Sans dot

Sans dot Бесприданница

Yakov Protazanov
URSS / 1936 / 86 min

Avec Olga Pyjova, Nina Alissova, Anatoli Ktorov.

Une jeune fille refuse de se marier à un vieillard afin d'obtenir une dot. Elle tombe amoureuse d'un bel homme qui la trahit en un rien de temps.

Copie du Gosfilmofond.


Yakov Protazanov est le seul de sa génération à avoir travaillé avec un égal succès en Russie prérévolutionnaire, en France, en Allemagne et en Union soviétique. Il a adopté différents styles et réalisé des miracles d’intégration psychologique et sociale. Une telle faculté d’adaptation requiert non seulement une grande habileté, mais aussi une grande aptitude au conformisme. Protazanov était considéré comme l’exact inverse d’un auteur. Un professionnel, un artisan, un cynique… Et pourtant, il y a quelque chose de partagé dans ses meilleurs films, son sens de l’ironie.
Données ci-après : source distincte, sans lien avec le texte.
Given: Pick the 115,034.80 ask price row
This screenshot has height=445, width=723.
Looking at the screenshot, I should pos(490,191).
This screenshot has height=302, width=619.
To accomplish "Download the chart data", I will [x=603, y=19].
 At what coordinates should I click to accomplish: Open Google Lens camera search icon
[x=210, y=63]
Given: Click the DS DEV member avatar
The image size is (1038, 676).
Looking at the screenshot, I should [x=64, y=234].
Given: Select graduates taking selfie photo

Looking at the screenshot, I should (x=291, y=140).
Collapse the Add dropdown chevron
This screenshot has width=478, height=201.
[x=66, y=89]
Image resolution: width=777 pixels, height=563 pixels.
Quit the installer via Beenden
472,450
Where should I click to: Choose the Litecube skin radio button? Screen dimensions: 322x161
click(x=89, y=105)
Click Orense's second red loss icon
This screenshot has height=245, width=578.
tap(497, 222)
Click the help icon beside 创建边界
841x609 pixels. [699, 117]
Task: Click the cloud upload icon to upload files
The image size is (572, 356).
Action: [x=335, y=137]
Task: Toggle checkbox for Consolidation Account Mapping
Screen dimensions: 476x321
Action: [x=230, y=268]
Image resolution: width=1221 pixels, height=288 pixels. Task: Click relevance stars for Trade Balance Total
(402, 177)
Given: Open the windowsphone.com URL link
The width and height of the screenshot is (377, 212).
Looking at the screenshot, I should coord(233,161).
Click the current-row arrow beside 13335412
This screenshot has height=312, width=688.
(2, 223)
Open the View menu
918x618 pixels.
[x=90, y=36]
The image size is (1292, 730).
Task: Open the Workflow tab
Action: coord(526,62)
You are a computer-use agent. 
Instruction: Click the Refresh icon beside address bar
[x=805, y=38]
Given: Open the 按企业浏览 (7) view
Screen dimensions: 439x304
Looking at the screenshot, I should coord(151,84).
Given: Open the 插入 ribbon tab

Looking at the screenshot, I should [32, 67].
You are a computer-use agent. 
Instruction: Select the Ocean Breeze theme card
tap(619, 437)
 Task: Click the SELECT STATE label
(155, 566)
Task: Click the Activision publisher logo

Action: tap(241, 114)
Sans dot est adapté d’une pièce classique d’Alexandre Ostrovski, l’un des textes préférés de la scène russe, interprété différemment à chaque époque. Lorsque l’un des personnages compare l’innocente jeune fille, désirée par tous les hommes de son entourage, à un objet onéreux, celle-ci s’exclame dans un élan hystérique : « Oui, je suis un objet ! Enfin un nom m’a été trouvé ! ». Protazanov dépeint effectivement son héroïne comme un objet onéreux : il y a plus de gros plans de son décolleté que de son visage. Les séquences mélodramatiques sont traitées avec autant de cynisme, notamment la fin du film. Il en est de même pour l’utilisation abusive qui est faite de la Sixième Symphonie de Tchaïkovsky. Protazanov s’en moquait d’ailleurs dans une lettre à son fils : « Tout le monde admirait […] Tchaïkovsky (ah !, un grand merci à Tchaïkovsky) ». Malgré tout, Sans dot fut un énorme succès au box-office, et le public le prit entièrement au premier degré. Et non seulement en Russie, mais aussi à Paris où le film reçut la Médaille d’or à L’Exposition universelle de 1937.